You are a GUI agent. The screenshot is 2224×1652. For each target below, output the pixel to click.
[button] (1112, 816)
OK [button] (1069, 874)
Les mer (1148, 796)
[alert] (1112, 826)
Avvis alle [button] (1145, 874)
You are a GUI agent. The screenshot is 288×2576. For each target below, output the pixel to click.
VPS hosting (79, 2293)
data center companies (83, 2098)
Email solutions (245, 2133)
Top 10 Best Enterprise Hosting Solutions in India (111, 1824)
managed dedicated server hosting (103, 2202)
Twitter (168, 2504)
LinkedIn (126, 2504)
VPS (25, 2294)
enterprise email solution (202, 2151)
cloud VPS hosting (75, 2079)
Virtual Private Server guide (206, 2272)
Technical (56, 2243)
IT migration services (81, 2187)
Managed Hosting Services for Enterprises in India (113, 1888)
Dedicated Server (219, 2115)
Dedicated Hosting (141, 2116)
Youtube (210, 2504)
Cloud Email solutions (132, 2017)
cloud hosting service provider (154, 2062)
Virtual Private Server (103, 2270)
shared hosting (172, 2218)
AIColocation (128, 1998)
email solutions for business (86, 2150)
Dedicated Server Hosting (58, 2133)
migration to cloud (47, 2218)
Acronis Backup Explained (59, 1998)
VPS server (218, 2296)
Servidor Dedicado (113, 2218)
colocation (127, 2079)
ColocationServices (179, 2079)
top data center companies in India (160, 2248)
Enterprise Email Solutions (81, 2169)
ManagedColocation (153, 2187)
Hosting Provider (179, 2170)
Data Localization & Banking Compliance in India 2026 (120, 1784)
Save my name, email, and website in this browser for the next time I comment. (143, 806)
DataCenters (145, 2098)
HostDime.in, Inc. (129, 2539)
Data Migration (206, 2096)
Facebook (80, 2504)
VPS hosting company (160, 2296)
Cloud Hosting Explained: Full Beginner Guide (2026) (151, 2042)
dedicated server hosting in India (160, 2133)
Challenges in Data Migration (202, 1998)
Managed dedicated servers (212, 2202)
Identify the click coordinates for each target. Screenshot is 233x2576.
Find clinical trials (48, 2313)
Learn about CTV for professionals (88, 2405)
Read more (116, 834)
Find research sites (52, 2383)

Work instruction: Return every line from the one holding "Identify the click" through the end of the data, exactly as it appears, with both ends kept and nothing else.

Task response:
Identify the click coordinates for each target. Screenshot is 233x2576.
Find clinical trials (48, 2313)
Learn about CTV for professionals (88, 2405)
Read more (116, 834)
Find research sites (52, 2383)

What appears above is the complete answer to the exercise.